On January 13, 2018, the Central Bank of Indonesia published an official press release urging citizens to refrain from any operations with cryptocurrencies. The regulator noted that such digital assets are extremely speculative, and investing in them can lead to a complete loss of funds invested.
Such statements are a logical continuation of the "anti-cryptocurrency policy"selected and launched in September 2017 in Indonesia. It was then that the two largest crypto-exchangers in the country, BitBayar and TokoBitcoin, were closed. The authorities explain their actions by the fact that there are quite high risks of using cryptocurrencies for the purpose of laundering money obtained through criminal means and financing of terrorism. Moreover, the Central Bank is convinced that virtual currencies are too vulnerable and can adversely affect the stability of the financial system.
Despite the fact that there is no official ban on the use of cryptocurrencies in the country, the tone of "warnings" is becoming more strict. Now they are followed by real actions in the form of the closure of certain companies and significant restrictions on activities in the field of blockchain.
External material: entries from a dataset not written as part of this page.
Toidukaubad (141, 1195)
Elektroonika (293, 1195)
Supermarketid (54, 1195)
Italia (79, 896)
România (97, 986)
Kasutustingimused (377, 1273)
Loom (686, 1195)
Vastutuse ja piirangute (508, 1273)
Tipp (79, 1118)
Indonesia, alas, is not the first jurisdiction that has started active "anti-cryptocurrency" actions since the new year. Let’s recall that the government of Algeria stated about the development of the bill, according to which the possession, purchase or sale of bitcoin will be illegal. Even earlier, the Great Mufti Shawki Allam, the most influential religious person in Egypt, said that under sharia law, bitcoin is an illegal currency that can be used to launder money or sponsor terrorism.
Ubiquitous tightening of the legislative regulation of the cryptocurrency market leads to a decrease in the level of capitalization. However, many analysts say that this is a natural process for the new economic structure, and an adequate growth and relative stabilization of the rate will follow the fall.